### RECORD EXCERPTS:

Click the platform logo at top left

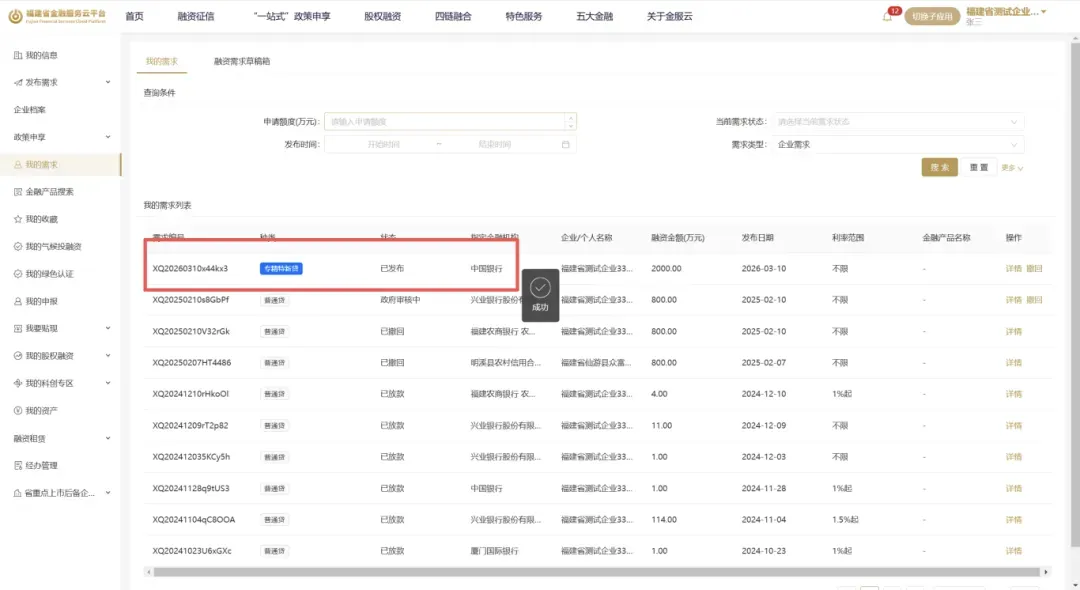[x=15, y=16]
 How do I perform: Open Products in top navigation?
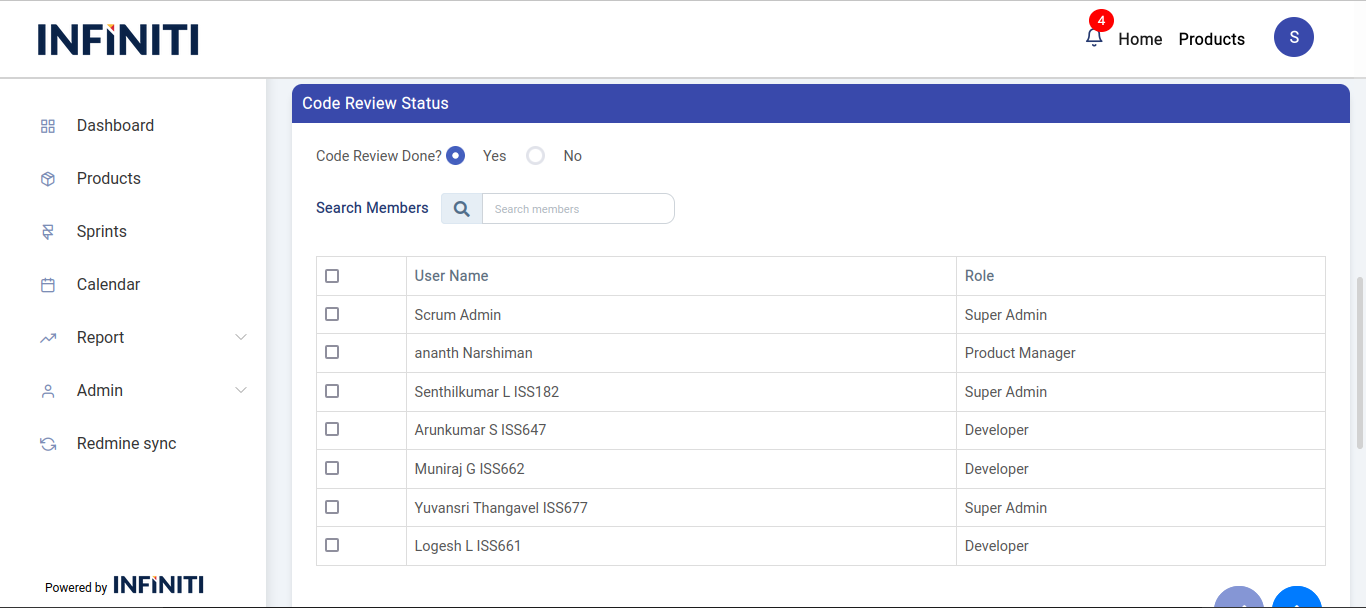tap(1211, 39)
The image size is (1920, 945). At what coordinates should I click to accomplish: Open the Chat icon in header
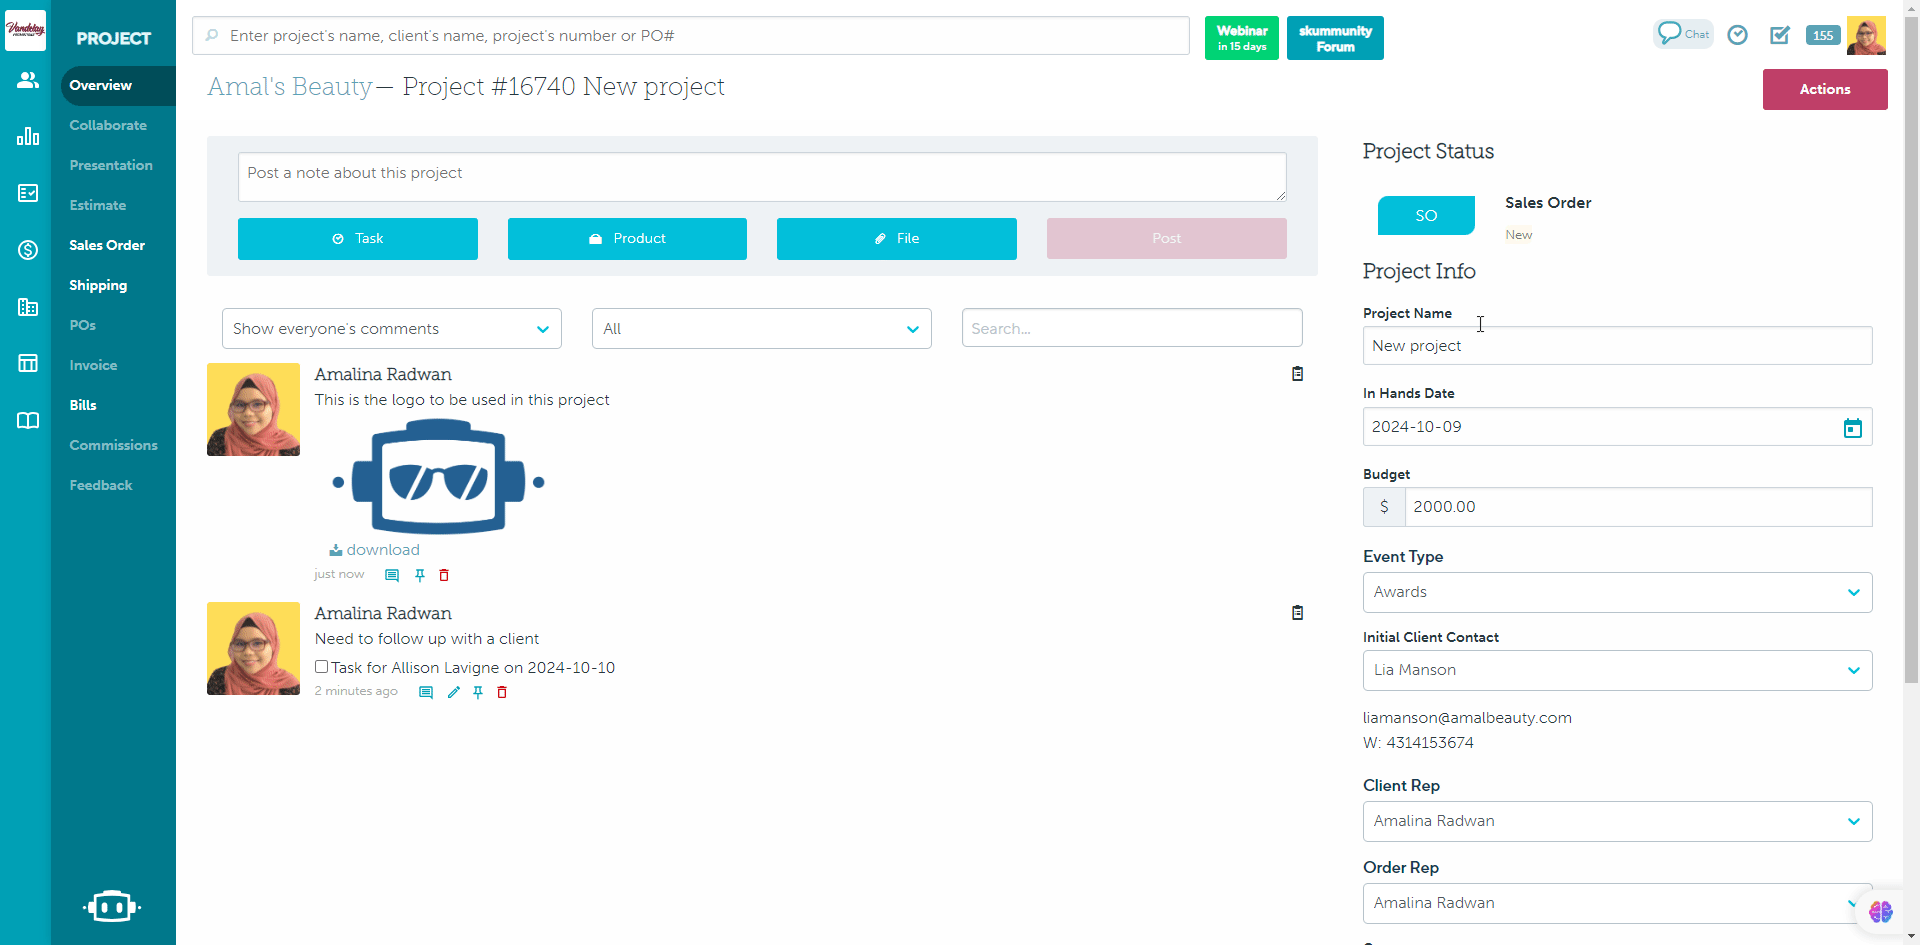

---

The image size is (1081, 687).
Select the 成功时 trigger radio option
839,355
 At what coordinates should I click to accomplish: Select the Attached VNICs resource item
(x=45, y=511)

### THE PROBLEM:
In the entries above, how many lines include the word "image"? Give only that number.

### EXERCISE RESULT:
2